Gentrifying Footscray tipped to boom
Value for money for entry-level buyers in the inner-west
On the radar of buyers seeking a vibrant inner-city lifestyle, Footscray has also caught the eye of the UNSW City Futures Research Centre.
The Centre has identified the inner-city area 6 km west of the CBD as one of Melbourne’s suburbs in the process of gentrification, according to realestate.com.au.
With its recent property developments, parks renewals and community facility upgrades, Footscray has been described as an ugly duckling suburb morphing into a swan.
Once voted the coolest neighbourhood in Melbourne by Time Out magazine, it is a melting pot of diverse eateries, bustling markets and shopping areas.
Footscray is one of the most multicultural suburbs in Melbourne, according to Barry Plant Yarraville partner Michelle Mammoliti, who was born and bred in the area, and lives in West Footscray.
“I have watched it develop into a vibrant suburb with a funky vibe,” she said.
“It has great restaurants, hip bars and cafes, pop-up shops, and hidden gems in laneways and on rooftops.”
With its strong infrastructure, transport, good schools, and varied living options so close to the CBD, buyers locked out of other inner-city suburbs are flocking to the area.

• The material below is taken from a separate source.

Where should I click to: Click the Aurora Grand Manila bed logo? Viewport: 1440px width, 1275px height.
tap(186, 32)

Other draw cards include Victoria University, Footscray Market, and the new Footscray Hospital, which is the largest health infrastructure investment in Victoria to be completed next year.

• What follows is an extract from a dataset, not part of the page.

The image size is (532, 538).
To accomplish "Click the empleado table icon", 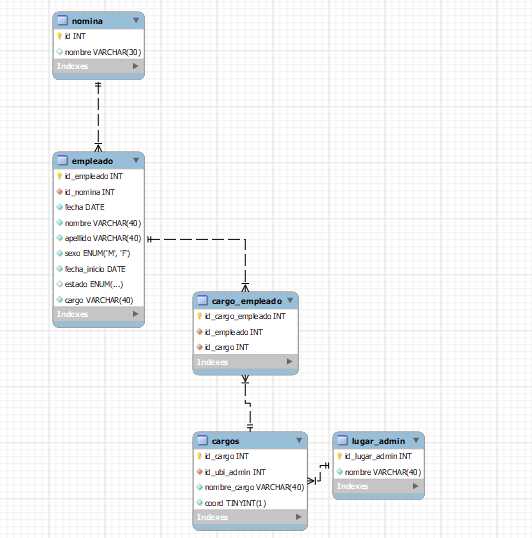I will 62,160.
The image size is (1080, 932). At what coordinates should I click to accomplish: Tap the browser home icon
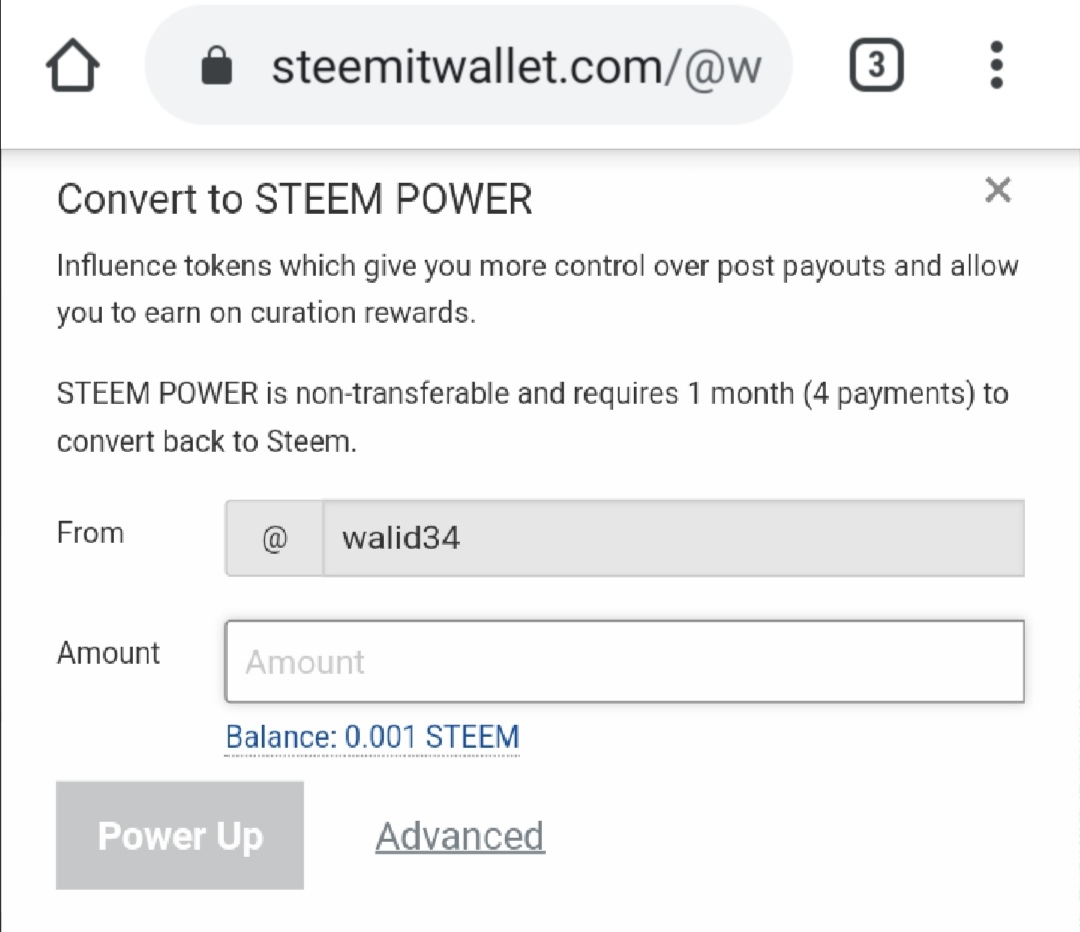click(x=72, y=65)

“The government has also spent millions to upgrade the river precinct,” Ms Mammoliti added.
Properties from apartments and townhouses to quaint period houses have become increasingly sought after by investors, university students and first-home buyers, Ms Mammoliti said.
The median house price is $951,950, while units have a median price of $452,000, according to realestate.com.au.

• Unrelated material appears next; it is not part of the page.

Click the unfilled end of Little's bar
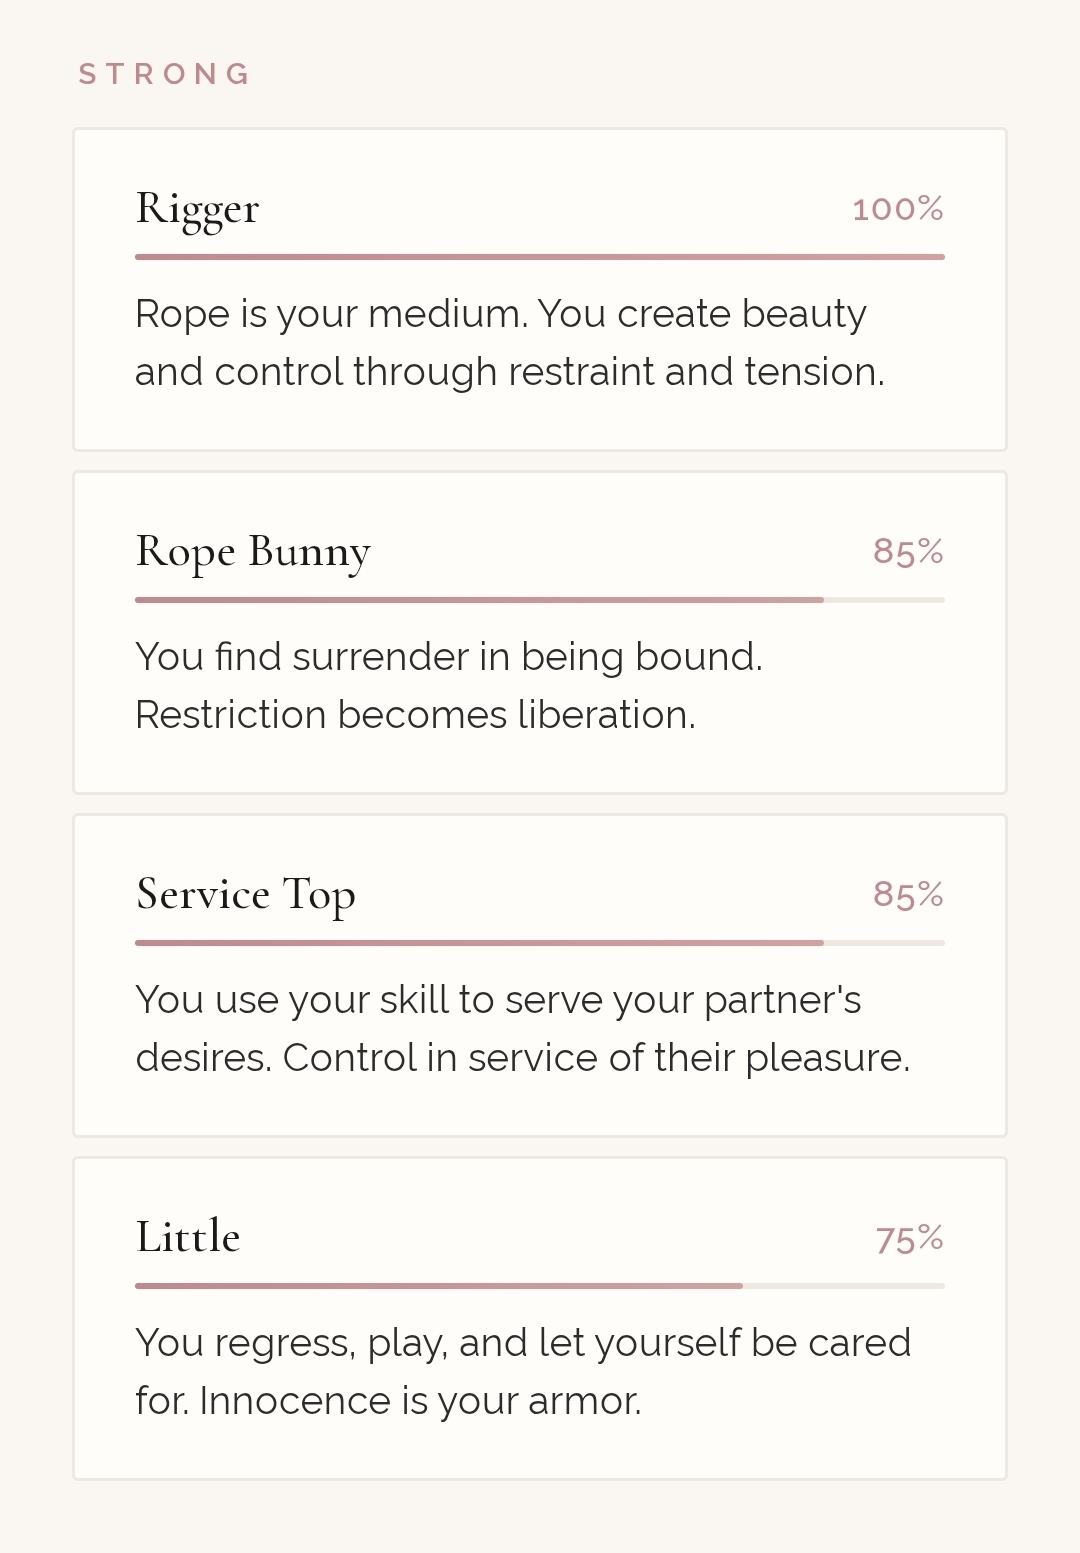The height and width of the screenshot is (1553, 1080). 844,1286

Ms Mammoliti recently sold three Footscray properties to young first-home buyers, including the chic two-bedroom townhouse in a boutique complex at 12/6-10 Rosamond Road.
A young couple renting in the area splashed $525,000 on the modern home with an industrial vibe.
“This property stood out from the crowd and sold on the money,” Ms Mammoliti said.
“Its design and price point attracted strong interest, with more than 50 groups through the home.”
Three first-home buyers competed for a charming three-bedroom house at 14 Victoria Street, which sold for $910,000, a whopping $50,000 above the reserve price.
A young couple from Docklands won the keys to the superbly renovated 1890s Victorian terrace.
“They were attracted to its value for money and location so close to the city,” Ms Mammoliti said.
And in a prized location in the heart of Footscray, a two-bedroom block-fronted weatherboard house at 20 Lynch Street, sold for $955,000, more than $40,000 above the reserve.
A couple in their early 30s renting in Flemington and working in the city snapped up the period home, just a five-minute walk to the station, Ms Mammoliti said.
“There were all great results in a challenging market,” she added.